● **YOUR OBJECTIVE**: Your result should be the lines holding the word "three", copied from the entries below.
BEGIN DATA SHOWN
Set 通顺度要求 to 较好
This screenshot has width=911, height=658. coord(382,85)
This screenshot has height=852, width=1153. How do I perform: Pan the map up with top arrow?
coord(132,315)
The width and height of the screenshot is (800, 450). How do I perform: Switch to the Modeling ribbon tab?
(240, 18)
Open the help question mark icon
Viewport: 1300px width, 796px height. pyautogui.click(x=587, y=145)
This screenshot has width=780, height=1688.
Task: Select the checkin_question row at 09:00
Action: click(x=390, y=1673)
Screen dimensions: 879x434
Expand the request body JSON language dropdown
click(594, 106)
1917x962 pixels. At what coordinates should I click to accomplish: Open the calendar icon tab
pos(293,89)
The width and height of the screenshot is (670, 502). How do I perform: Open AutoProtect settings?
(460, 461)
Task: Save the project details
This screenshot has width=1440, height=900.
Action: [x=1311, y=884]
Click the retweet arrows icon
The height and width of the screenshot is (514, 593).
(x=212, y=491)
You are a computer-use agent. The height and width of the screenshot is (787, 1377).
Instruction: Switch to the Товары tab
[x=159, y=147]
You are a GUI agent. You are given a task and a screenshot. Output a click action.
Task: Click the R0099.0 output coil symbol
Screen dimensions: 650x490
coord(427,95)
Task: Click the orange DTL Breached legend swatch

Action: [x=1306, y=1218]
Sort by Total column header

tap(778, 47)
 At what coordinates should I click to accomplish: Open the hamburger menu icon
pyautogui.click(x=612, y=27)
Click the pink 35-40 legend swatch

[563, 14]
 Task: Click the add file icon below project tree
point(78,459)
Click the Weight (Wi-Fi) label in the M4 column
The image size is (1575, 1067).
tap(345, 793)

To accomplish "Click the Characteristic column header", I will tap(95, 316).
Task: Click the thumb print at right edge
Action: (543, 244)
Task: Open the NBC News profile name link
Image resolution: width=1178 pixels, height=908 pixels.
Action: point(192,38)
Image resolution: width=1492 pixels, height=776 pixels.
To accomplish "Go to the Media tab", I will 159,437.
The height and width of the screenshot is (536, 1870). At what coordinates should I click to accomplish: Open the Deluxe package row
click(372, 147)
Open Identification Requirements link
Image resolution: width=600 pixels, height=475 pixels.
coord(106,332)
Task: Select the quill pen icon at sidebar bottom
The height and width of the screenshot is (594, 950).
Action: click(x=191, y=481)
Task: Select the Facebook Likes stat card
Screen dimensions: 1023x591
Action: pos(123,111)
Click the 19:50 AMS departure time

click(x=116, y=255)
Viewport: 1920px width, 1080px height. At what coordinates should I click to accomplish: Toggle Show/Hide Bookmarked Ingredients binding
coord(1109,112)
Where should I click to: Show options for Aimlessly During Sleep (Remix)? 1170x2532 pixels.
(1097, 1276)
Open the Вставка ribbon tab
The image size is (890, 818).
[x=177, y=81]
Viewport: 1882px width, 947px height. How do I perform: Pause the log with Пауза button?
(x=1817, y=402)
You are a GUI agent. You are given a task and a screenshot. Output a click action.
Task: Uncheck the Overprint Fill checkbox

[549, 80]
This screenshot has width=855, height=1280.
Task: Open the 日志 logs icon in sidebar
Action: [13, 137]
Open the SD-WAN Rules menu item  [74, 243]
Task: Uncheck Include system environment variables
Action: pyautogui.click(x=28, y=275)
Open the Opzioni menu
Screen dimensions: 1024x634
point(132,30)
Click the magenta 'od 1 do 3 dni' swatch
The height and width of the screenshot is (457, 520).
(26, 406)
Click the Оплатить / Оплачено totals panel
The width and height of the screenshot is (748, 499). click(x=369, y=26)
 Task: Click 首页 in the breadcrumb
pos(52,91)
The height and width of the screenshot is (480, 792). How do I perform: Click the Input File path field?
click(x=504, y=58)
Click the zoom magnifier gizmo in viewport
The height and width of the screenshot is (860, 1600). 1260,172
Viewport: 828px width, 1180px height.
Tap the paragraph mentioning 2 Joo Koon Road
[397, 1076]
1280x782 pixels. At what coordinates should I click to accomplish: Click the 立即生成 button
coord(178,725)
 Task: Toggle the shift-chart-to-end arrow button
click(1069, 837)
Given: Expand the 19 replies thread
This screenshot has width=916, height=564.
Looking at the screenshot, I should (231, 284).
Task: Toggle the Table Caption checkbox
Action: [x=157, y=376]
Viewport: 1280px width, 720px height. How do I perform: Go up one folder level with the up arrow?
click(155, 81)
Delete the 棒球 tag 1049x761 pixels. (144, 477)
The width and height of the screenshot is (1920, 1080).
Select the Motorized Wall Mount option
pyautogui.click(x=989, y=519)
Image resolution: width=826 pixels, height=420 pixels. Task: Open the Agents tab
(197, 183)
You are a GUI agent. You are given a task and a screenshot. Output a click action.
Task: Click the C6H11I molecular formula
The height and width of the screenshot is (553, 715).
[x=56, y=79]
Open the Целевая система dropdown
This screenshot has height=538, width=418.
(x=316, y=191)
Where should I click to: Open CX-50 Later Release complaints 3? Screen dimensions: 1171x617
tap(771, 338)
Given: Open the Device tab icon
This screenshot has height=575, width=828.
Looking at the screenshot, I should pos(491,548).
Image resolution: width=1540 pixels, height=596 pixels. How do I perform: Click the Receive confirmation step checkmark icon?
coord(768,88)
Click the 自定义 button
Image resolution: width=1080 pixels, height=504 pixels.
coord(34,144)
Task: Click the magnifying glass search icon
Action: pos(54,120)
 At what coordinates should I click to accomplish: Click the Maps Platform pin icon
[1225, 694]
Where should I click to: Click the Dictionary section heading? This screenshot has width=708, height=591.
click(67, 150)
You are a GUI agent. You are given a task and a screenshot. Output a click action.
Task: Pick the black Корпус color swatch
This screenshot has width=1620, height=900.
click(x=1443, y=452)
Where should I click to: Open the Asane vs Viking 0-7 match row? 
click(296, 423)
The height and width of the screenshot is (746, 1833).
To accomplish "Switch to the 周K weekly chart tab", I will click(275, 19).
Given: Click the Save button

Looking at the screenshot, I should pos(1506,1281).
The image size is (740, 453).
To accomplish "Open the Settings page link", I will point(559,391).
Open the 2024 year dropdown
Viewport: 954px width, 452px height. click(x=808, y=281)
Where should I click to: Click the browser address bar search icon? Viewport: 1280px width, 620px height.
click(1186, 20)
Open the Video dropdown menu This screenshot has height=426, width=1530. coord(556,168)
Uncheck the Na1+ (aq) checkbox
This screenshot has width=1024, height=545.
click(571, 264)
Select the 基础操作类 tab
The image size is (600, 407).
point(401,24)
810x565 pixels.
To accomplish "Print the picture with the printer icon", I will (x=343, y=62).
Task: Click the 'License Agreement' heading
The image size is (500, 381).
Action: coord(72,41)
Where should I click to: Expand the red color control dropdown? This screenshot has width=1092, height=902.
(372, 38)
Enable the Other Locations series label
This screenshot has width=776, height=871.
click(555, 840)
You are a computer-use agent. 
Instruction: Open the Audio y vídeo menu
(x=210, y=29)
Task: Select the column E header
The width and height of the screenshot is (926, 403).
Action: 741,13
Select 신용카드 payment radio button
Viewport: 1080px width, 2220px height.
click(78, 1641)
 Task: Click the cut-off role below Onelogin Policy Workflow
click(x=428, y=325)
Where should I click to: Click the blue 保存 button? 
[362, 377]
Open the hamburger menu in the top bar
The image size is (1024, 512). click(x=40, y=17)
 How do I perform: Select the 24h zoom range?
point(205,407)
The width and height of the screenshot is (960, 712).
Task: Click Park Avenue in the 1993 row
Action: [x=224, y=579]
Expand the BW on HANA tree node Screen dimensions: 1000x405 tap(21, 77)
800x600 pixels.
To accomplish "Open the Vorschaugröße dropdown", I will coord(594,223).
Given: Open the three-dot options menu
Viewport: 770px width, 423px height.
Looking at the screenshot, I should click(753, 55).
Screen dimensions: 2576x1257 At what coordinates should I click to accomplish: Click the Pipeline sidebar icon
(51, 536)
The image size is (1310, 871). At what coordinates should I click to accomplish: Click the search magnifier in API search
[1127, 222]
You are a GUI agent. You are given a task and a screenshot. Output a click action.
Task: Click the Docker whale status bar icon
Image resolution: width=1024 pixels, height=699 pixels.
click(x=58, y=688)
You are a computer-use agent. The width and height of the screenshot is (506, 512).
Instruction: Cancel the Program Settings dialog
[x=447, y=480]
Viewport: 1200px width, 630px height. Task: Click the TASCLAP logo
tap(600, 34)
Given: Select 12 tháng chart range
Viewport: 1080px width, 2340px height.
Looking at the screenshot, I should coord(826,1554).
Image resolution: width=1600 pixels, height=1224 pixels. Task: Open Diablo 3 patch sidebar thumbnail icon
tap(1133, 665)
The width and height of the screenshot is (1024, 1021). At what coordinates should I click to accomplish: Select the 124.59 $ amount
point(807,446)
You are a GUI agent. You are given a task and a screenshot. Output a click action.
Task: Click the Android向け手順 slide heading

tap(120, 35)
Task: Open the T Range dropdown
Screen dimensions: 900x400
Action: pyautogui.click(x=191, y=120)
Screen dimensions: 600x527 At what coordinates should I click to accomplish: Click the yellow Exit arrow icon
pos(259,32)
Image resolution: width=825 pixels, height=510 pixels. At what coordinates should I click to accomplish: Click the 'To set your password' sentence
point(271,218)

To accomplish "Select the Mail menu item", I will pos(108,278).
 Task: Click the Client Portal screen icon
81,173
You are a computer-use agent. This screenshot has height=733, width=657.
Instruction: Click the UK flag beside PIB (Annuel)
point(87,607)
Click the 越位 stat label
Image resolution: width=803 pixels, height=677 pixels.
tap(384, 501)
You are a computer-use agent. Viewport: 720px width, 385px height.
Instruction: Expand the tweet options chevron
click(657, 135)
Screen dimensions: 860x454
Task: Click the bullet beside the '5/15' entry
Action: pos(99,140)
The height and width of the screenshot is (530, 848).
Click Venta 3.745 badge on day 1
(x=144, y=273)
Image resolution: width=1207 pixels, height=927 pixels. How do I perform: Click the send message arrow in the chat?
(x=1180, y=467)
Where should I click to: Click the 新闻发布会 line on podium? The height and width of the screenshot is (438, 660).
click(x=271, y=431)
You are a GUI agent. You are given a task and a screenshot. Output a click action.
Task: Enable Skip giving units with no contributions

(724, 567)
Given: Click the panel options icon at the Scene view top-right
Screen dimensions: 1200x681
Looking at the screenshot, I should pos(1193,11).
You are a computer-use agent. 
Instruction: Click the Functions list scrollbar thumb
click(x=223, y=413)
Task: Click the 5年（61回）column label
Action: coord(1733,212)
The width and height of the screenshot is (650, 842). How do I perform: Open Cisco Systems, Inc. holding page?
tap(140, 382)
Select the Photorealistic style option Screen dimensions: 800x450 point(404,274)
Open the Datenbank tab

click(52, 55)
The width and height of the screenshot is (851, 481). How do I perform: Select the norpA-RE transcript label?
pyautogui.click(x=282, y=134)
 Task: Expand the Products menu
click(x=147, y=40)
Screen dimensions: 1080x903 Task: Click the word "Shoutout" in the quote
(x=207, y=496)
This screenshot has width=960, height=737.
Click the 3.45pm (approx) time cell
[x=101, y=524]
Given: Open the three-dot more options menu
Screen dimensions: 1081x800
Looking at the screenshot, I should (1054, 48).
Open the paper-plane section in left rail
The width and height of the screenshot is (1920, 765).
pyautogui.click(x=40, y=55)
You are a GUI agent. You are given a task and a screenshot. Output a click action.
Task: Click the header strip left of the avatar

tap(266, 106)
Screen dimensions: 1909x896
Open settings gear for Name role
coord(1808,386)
END DATA SHOWN
● **EXPECTED ANSWER**:
Given: Open the three-dot options menu
Given: Open the three-dot more options menu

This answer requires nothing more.